FAURÉ; SCHOENBERG Pelléas et Mélisande
View record and artist detailsRecord and Artist Details
Genre:
Orchestral
Label: Alpha
Magazine Review Date: 08/2024
Media Format: CD or Download
Media Runtime: 59
Mastering:
DDD
Catalogue Number: ALPHA1058
Tracks:
Composition | Artist Credit |
---|---|
Pelléas et Mélisande |
Gabriel Fauré, Composer
Frankfurt Radio Symphony Orchestra Paavo Järvi, Conductor |
Pelleas und Melisande |
Arnold Schoenberg, Composer
Frankfurt Radio Symphony Orchestra Paavo Järvi, Conductor |
Author: Edward Seckerson
Smart coupling. Two more contrasting takes on Maeterlinck’s symbolist drama would be hard to imagine: the Schoenberg heated and densely woven, the Fauré cool and gently poetic.
Paavo Järvi and the Frankfurt Radio Symphony Orchestra relish the post-Wagnerian hothouse of the Schoenberg: the emotive surge of the ubiquitous principal motif, the soaring love theme, the thunderous explosions of Golaud’s ever-mounting jealousy. Järvi has a great sense of the inexorability of the storytelling. This is opera without voices. He and his orchestra paint some really crepuscular colours culminating in Golaud leading Pelléas through a series of ever-darker caverns with muted trombone glissandos grimly suggestive of weeping walls and the inevitability of no return. The love scene seeks to trump Wagner on the rapture stakes – that theme might have been written by him. Excitingly overripe in every respect.
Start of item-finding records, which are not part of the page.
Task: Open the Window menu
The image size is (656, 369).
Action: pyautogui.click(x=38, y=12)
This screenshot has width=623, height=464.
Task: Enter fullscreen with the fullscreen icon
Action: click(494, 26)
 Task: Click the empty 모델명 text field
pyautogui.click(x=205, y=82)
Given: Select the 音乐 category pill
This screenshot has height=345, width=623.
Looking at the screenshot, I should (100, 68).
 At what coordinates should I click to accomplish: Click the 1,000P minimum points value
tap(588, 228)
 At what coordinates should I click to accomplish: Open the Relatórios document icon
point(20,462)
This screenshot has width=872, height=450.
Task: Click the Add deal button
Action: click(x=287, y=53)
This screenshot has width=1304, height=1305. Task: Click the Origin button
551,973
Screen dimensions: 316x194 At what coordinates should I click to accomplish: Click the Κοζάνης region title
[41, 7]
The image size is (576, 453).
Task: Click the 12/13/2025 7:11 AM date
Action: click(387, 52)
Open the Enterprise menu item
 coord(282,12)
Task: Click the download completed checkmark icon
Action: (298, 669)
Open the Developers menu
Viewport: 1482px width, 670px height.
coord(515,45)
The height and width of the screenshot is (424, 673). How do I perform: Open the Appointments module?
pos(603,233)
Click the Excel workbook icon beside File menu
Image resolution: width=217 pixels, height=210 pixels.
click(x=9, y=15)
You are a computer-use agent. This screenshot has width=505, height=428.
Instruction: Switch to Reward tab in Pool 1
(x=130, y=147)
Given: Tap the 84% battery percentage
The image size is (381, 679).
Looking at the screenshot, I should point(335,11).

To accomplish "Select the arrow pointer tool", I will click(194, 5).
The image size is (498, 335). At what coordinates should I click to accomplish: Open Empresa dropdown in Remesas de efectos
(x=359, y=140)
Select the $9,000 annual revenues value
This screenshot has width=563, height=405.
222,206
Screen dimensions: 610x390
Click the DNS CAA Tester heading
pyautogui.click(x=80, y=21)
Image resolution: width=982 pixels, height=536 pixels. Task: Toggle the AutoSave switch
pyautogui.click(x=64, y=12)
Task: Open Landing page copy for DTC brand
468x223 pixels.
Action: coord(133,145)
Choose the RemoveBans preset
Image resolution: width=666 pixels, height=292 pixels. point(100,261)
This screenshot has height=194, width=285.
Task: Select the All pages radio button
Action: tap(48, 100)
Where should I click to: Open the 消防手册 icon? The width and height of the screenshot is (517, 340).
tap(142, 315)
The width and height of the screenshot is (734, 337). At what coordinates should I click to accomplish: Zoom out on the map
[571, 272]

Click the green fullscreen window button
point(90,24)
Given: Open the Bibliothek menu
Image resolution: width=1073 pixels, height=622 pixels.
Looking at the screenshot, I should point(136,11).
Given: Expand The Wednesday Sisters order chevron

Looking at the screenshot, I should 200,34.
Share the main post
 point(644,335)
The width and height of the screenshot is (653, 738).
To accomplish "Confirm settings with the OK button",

Fauré’s music – worlds apart stylistically – was incidental to an actual staging of the play in London and as such is less impressionistic in nature and temperament. The Suite offers four of some 20 numbers, and the Prelude to Act 1 and the final transfiguration of Mélisande’s death typify how Fauré’s quiet emotionalism can sometimes pack more of a punch than Schoenberg’s hectoring. Mélisande’s graceful oboe-led Spinning Song and the familiar Sicilienne (subtly enshrining Pelléas and Mélisande’s contentment) are possessed of an affecting tenderness that one would like to have heard in context.
Again all credit to Järvi’s Frankfurt orchestra for their total immersion into two such stylistically different sound worlds – a reminder, if such were needed, of music’s ability to move us in mysterious ways with the same story from different storytellers.